A hospital has apologised for telling a West Auckland mum whose baby was suffering a brain injury that she faced a 10-hour wait to see a doctor. And since Alana Vazey spoke to the Herald about her frightening experience at Waitākere Hospital this week, the Waitematā DHB says it has made "instant changes" ensuring people are triaged correctly upon entry. Vazey was left desperate and angry after being turned away from the hospital's emergency department on Wednesday which ultimately saw her have to take her 5-month-old to Starship Hospital, which diagnosed her with a small brain bleed and concussion. The mother-of-four spoke out in the hope that nobody else has to go through the same experience, which she said left many others in the queue shocked at what was unfolding. Vazey said her baby had fallen about two metres out of her cot and on to her head while at daycare, so she was rushed to the ED, arriving at about 2.30pm to a long queue. "She was very sleepy, so I took her directly to Waitakere Hospital. At the door was a security guard who was basically triaging patients. "There was a line out the front door of emergency and in that line were some very elderly people ... also a new mum." Vazey made her way through the queue - explaining what had happened to her daughter to each person, who then let her pass - which eventually let her get to the front of the line. She told what happened to the security guard who then spoke to a healthcare assistant working inside. "Then the security guard said to me 'you need to get into the back of the line'. "I said 'can't you get the nurse to do her [observations] or something out here?', and she said 'get in the line like everybody else'." After being told it was an approximate 10-hour wait to see somebody, Vazey gave up and started walking back to her car when her daughter started vomiting. "I went back, and [security guard] was talking to somebody else, and I said 'my daughter's just started vomiting'. "And she said 'no, get back in the line, everyone else has to wait. It's a 10-hour wait for a doctor and you'll be waiting 10 hours."

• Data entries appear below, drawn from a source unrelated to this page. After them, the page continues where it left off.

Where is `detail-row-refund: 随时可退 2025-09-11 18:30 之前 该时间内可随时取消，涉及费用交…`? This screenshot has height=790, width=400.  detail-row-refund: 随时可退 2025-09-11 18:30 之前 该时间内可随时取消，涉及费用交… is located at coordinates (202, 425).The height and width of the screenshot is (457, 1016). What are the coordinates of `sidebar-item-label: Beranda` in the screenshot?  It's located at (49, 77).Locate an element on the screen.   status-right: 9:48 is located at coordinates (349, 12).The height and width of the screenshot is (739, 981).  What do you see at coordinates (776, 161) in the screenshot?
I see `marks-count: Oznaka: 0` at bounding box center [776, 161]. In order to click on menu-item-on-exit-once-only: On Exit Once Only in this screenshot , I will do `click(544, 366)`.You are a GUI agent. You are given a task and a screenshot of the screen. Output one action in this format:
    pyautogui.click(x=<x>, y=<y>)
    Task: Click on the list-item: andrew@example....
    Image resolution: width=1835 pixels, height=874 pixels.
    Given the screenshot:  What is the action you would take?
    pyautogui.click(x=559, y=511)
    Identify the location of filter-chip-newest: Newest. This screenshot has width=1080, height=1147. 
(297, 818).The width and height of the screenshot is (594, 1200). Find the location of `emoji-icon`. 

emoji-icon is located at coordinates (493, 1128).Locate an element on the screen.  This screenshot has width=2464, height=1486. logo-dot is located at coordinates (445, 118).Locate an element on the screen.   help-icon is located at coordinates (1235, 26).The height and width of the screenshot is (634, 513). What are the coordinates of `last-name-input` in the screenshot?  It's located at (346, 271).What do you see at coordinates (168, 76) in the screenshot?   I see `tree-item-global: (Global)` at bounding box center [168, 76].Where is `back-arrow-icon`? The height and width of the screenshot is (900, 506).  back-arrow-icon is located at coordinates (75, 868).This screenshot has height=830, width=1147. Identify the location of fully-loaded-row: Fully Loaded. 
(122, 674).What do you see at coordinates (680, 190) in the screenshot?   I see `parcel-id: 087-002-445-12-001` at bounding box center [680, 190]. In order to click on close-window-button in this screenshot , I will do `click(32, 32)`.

Vazey said she then started getting "rarked up" by the refusal and told the security guard to get someone because her daughter's condition had worsened. "I said 'this is ridiculous ... what do I do, ring an ambulance?"
She didn't, as she was already at the hospital, but continued to plead with the security guard. "My daughter started going downhill and had changed from when we first arrived, within minutes." Instead, she rushed her baby to her GP who was nearby, and saw them "instantly". After assessing her, he sent her straight off to Starship urging that she sees a specialist. "I went to Starship and they were great and did everything."
It was then they diagnosed her daughter with a concussion and small brain bleed. "Okay, it's a small bleed but it could have been so much worse. "What happens from the moment that I've gone to the hospital to get help, on my own, to my daughter having a seizure in the back of the car or vomiting or unresponsive and I'm trying to go to a different hospital because I got turned away?" Vazey accepted there were wait times at hospitals, but she wanted medical professionals to triage patients - not unqualified security guards. "You should have a triage nurse, like you do everywhere else when you walk into a hospital, saying who can go in the line and who needs to be seen. "Not a security guard."
Asked whether babies or young children with head injuries are given priority, Waitematā DHB executive director hospital Services Mark Shepherd said the policy is that they should, and at a lower Covid-19 alert level they would be able to walk inside to the triage desk, where a nurse is stationed. "Unfortunately, current Covid-19 safety precautions, including physical-distancing, mean only a small number of people can be in the ED waiting room – this is further impacted by the need for a separate ED area, for people who present with Covid-like symptoms ... other patients are asked to wait outside the entrance for the triage nurse." Shepherd said neither Vazey nor her baby were seen by a "medically trained member of staff", instead only a security and health care assistant, and that was "unacceptable". "With both security and the HCA wearing scrubs and PPE, we acknowledge that this would have been frustrating and confusing, and that Alana and her baby's care were not handled appropriately. "We want Alana, other parents and whānau to know that we are taking this matter extremely seriously. "To make sure that this experience is not repeated, we have immediately changed our
front-of-house process to ensure young children and babies are able to bypass the outdoor queue, and be urgently seen inside the ED, by a triage nurse."